We had bought a Banksy ‘manual’ a couple of days before on Amazon for about £2.99, the very same book that was selling in the exhibition gift shop for about £13. It is interesting to note from the book that Banksy had been persuaded, against his better judgement, to assert his copyright rights, despite a large banner on the copyright page stating that ‘copyright is for losers’. Mmmm – the words ‘sold’ and ‘out’ come to mind.

Here is an extract from the book: “The people who run our cities don’t understand graffiti because they think nothing has the right to exist unless it makes a profit, which makes their opinion worthless.” He has a point here.
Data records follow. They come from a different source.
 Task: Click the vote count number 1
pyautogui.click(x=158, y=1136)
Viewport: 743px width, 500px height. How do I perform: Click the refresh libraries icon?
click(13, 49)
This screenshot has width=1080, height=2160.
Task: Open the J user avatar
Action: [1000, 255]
He continues: “They say graffiti frightens people and is symbolic of the decline in society, but graffiti is only dangerous in the mind of three types of people; politicians, advertising executives and graffiti writers. The people who truly deface our neighbourhoods are the companies that scrawl giant slogans across buildings and buses trying to make us feel inadequate unless we buy there stuff. They expect to be able to shout their message in your face from every available surface but you’re never allowed to answer back. Well, they started the fight and the wall is the weapon of choice to hit them back.” Another somewhat valid point.

However, he concludes: “Some people become cops because they want to make the world a better place. Some people become vandals because they want to make the world a better looking place.” What Banksy fails to grasp is that the vast majority of graffiti artists do not have the same view as him; their ‘art’ contains no irony; it does not incorporate careful juxtaposition and thought as to composition; it is no more than a mindless and inarticulate rant against society having no artistic merit whatsoever and is an eyesore which no-one wants to look at.

I would not call Banksy’s work graffiti. His work contains wit, humour, irony in spades and in many cases subtlety. It is urban social and political commentary. In that respect it is verging on propaganda – and excellent propaganda at that.

I just hope he doesn’t go up his own arse and sell out in a big way, as it would ruin his creativity, which in a way is what an exhibition does, as one tends to produce to order and then run out of statements. That's when the statements become either repetitive or vacuous.



8 comments:

  1. Hanging should be brought back but only for queue-jumpers. However, if this were applied in France, there wouldn't be many people left.

    No all graffiti is an eyesore, I quite like some of it.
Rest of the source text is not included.